Maybe this is a great idea. Maybe it’s not a very good idea at all. I’m not sure yet. I do know that I used inheritance in a good-sized app and it’s caused me headaches, and I used composition in a different good-sized app and it’s working out great. I’ll probably use composition for everything in any future projects. I’d love to know what you think of it.
I have been struggling with doctrine inheritance these days, and in the end decided to go with the column aggregation model. Not the prettiest thing, but the only approach that enables “almost” real object inheritance.
As for your alternative, nice concept, but has some serious disadvantages.
Relationally its ok (not logically, but it works), but as oop goes, it has nothing to to with it pretty much. There is no real inheritance, logically vehicle in not a part of the car, it is the car.
Lets say you have some real “part of” object. For example car can be composed of various parts: engine, seats, headlights, bumpers, stereo…. It could be very confusing to treat the vehicle object same as “real parts”.
For “smaller” sites which basically just do CRUD operations I guess it is ok, as for larger projects, personally I wouldn’t be very happy to compromise oop over db. In the end you are working with objects, db is just a storage dump.
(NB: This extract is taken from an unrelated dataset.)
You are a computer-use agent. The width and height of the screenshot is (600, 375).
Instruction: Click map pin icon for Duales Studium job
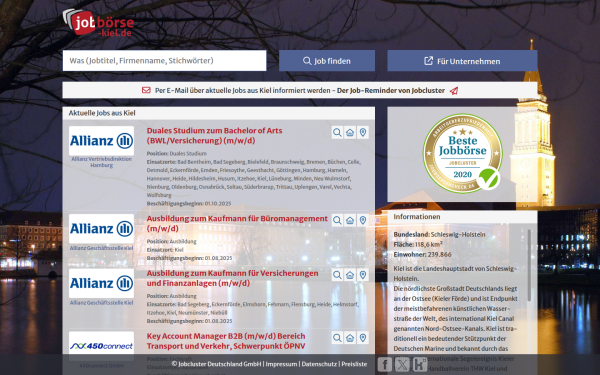point(363,132)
As for the “awkward” syntax, take a look at Record Filters. Never used them, but from the docs it looks like it could do the trick and make the inheritance even more “fake” :)
http://www.doctrine-project.org/projects/orm/1.2/docs/manual/defining-models/en#record-filters
You’re right, there is no real inheritance. What I’m suggesting is an ALTERNATIVE to inheritance, since ORMs seem to handle inheritance poorly. I agree that what I’m suggesting still has its awkward parts but I feel like this is at least an improvement over the other methods I’ve seen. Also keep in mind that you can have OOP without having inheritance everywhere.
Having said that, my goal is to find the best way to handle the whole ORM problem, not to convince anyone how good this particular idea is. Any good idea should be able to stand up to scrutiny, so I’m glad people you’re scrutinizing this idea.